Advertisement

Forms no substitute for board meetings

Share
Special to The Times

Question: Since our Los Feliz-area homeowners board hired an attorney six months ago, it has not held any meetings. Instead of minutes, the board circulates an “activities update” and continues to make decisions using unanimous consent forms.

My requests are met with letters from the lawyer stating, “You are to direct all communications to this law office.”

The association has been sued twice in Small Claims Court for failure to keep and produce books and records. Attached to each activities update is a form titled “Action by Unanimous Written Consent of the Board of Directors” that is signed by the four directors. The attorney wrote me that “the written minutes of the meeting are the only record and the best evidence of the proceedings of said meeting.” If the board doesn’t have meetings and there are no minutes, how can that form be included with minutes?

Advertisement

Answer: Included in deed-restricted ownership is the possibility that boards of directors can evade the law, avoid obligations to owners and place individual titleholder assets at risk. Using a unanimous consent form -- of which there is no mention in California’s Davis-Stirling Act -- as a method of avoiding board meetings is just such a risk and is illegal.

Under Corporations Code section 7211(b) “an action required or permitted to be taken by the board may be taken without a meeting if all board members shall individually or collectively consent in writing to that action. The written consent or consents shall be filed with the minutes of the proceedings of the board.”

Minutes are intended to record board deliberations and association business conducted during that duly noticed meeting. Publishing an activities update is not a substitute for legitimate minutes and is not the best evidence for proceedings of meetings.

Although discussion of litigation might take place in executive session, the association’s business must be conducted in the open and in accordance with the Davis-Stirling Common Interest Development Open Meeting Act (Civil Code section 1363.05).
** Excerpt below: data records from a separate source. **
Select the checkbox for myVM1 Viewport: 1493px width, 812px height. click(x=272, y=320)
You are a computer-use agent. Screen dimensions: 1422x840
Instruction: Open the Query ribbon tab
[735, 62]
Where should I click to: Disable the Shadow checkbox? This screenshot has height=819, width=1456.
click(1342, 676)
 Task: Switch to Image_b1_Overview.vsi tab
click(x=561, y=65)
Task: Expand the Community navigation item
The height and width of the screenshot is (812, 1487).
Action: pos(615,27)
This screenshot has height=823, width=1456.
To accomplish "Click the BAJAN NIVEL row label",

A board must hold meetings to discuss and implement the business of the association. Because there was no meeting, the board could not have acted collectively in good faith. Without a duly noticed board “meeting” as defined in Civil Code section 1363.05(f), “any congregation of a majority of the members of the board at the same time and place to hear, discuss, or deliberate upon any item of business scheduled to be heard by the board,” a written consent unanimous or otherwise cannot be filed -- meaning the action taken is null and void and the association’s business is not being performed in a lawful manner. Even the “decision” without a meeting must be confirmed at the next actual meeting and reported in the minutes which, under Civil Code section 1363.05(d), must be available to members within 30 days of the meeting.

Corporations Code section 7211 requires at least four days’ notice of the meeting unless the meeting is held on the date and at the time specified in the association’s bylaws. The failure to hold meetings violates the law and can lead to liability. As a consequence, the “unanimous” aspect of the board’s consent must be reached by discussion and deliberation, meaning some form of meeting must have been held and minutes are required.

Advertisement

As described, the unanimous consent form appears to have been invented for the primary purpose of circumventing the Open Meeting Act and impairing or impeding the effective exercise of the association’s business and homeowner rights.